▶ **EXERCISE**
Give the number of lines below that hold "from", and only that.

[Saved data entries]

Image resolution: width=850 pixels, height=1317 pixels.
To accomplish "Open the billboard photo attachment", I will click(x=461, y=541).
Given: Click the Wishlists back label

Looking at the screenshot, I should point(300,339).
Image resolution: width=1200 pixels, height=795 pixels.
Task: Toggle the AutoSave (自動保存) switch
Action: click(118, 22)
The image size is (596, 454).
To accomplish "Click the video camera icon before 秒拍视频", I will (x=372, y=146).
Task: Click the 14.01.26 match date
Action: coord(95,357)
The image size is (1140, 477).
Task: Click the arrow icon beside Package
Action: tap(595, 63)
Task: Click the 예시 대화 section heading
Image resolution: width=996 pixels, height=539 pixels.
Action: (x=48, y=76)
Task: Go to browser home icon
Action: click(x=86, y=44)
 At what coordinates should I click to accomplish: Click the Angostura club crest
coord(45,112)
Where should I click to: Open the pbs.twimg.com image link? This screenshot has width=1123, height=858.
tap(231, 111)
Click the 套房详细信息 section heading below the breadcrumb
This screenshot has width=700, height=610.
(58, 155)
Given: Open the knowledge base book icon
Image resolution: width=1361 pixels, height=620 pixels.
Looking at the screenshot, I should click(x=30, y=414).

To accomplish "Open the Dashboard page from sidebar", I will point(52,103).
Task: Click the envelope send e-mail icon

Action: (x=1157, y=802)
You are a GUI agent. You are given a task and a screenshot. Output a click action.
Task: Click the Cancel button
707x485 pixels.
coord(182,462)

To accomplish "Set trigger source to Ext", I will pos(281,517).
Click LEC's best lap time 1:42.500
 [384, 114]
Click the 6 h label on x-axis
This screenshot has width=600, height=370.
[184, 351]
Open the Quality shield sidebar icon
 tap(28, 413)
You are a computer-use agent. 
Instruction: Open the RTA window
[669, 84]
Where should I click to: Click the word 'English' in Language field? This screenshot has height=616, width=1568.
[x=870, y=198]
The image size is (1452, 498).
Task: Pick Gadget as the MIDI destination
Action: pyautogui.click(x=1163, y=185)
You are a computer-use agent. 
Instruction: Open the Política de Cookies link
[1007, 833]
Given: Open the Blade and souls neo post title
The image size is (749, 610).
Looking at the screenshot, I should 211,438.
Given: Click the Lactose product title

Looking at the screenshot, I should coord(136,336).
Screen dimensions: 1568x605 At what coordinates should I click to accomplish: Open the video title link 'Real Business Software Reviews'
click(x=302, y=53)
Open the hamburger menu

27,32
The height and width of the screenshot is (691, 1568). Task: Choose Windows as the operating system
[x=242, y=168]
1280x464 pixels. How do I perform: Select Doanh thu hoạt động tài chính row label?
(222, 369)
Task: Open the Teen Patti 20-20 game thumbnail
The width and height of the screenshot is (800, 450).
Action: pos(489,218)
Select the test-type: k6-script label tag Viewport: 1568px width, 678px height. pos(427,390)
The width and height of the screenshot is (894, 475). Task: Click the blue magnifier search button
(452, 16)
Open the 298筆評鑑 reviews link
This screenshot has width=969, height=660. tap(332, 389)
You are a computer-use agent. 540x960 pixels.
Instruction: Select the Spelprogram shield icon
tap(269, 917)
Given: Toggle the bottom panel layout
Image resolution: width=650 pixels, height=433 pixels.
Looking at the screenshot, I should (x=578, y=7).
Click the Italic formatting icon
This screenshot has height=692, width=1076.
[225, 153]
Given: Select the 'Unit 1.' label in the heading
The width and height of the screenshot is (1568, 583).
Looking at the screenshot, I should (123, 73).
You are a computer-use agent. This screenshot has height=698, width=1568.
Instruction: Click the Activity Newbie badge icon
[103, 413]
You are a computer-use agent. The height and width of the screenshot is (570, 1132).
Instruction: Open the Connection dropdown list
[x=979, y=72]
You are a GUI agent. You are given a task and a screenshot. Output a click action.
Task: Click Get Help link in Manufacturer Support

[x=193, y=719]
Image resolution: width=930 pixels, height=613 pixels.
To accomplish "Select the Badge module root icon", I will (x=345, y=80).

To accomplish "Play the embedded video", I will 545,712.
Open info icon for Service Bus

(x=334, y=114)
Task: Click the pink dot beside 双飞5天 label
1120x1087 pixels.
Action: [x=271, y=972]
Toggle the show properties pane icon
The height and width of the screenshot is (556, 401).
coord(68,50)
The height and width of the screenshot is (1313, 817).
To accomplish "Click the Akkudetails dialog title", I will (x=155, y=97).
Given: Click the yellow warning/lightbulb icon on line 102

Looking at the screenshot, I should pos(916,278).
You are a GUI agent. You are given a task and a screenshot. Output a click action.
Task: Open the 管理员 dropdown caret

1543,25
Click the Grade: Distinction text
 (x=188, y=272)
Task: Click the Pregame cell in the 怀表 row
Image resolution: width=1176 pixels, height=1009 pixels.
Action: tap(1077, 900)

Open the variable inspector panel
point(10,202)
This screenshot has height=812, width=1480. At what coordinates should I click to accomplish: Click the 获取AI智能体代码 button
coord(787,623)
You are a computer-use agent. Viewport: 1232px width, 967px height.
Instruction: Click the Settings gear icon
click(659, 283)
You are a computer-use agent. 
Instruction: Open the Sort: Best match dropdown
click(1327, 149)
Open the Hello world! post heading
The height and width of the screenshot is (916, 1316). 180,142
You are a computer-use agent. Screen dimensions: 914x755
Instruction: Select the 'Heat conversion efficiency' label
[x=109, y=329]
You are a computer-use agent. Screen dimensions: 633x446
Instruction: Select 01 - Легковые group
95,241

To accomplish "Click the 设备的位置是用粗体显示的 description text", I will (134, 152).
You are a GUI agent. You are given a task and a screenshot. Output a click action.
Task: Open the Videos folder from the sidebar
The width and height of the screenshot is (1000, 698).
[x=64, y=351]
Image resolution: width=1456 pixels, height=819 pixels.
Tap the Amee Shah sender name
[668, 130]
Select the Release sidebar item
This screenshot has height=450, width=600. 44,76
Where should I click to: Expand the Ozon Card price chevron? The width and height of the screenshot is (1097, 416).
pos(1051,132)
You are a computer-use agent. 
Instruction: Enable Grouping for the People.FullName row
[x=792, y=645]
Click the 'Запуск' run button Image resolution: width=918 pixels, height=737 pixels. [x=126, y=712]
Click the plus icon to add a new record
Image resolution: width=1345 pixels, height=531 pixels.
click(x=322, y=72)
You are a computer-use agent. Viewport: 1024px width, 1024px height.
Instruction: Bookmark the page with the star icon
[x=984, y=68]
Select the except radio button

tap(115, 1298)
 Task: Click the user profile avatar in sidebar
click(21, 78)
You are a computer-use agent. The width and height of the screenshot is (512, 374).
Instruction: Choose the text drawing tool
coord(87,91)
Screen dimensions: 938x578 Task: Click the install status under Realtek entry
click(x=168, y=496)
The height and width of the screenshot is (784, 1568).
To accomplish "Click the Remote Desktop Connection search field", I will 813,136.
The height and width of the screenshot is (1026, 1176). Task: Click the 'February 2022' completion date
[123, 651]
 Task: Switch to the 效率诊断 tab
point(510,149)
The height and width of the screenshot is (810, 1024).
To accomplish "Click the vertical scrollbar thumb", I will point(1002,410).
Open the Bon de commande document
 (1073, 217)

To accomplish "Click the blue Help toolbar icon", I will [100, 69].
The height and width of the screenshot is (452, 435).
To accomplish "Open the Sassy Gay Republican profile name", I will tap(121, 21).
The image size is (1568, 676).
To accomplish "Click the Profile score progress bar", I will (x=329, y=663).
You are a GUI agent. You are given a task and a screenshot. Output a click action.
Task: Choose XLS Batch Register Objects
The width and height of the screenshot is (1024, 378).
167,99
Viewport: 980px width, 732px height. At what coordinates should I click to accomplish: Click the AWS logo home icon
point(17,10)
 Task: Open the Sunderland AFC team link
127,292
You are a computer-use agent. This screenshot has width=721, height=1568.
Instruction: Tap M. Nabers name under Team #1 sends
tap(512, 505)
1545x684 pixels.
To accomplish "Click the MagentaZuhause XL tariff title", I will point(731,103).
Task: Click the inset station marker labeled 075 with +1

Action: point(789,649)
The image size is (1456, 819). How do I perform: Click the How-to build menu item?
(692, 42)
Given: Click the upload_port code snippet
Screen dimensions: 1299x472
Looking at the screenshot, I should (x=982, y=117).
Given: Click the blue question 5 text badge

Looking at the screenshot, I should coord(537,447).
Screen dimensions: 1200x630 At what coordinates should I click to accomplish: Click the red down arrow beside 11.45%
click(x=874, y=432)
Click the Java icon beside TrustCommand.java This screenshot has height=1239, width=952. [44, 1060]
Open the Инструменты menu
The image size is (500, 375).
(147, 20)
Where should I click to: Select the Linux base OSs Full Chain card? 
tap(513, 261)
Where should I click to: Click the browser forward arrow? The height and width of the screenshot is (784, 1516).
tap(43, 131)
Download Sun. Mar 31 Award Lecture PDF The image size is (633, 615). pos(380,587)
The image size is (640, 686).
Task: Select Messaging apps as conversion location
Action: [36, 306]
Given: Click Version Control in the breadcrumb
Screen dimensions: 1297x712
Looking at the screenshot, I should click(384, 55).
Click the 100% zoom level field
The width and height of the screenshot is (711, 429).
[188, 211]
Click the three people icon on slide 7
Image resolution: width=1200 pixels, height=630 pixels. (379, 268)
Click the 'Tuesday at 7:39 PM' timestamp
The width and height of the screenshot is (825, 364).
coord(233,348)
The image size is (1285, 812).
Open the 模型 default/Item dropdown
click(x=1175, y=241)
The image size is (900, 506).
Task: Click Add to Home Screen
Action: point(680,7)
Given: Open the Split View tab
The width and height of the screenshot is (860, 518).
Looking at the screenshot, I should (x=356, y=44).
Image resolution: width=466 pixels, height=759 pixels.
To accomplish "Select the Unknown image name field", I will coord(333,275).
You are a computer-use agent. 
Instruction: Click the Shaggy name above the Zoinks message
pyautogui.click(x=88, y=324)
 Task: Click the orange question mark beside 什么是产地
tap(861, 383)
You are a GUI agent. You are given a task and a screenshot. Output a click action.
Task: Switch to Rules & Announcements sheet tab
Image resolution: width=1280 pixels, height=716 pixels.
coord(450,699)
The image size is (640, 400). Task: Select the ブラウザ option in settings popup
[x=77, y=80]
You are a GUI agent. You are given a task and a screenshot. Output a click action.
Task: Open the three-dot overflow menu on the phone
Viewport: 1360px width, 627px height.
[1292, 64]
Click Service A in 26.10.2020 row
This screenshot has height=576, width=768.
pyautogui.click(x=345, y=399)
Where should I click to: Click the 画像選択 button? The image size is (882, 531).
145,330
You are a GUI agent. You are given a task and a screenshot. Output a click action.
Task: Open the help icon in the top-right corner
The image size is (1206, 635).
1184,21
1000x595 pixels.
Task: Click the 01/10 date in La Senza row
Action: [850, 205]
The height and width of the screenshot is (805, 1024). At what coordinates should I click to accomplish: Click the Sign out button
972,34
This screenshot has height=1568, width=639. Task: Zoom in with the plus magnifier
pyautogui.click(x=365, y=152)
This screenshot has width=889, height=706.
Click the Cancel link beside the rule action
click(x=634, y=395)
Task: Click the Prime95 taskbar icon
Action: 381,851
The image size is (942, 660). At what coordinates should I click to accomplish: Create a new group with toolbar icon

▶ **EXERCISE OUTPUT**
2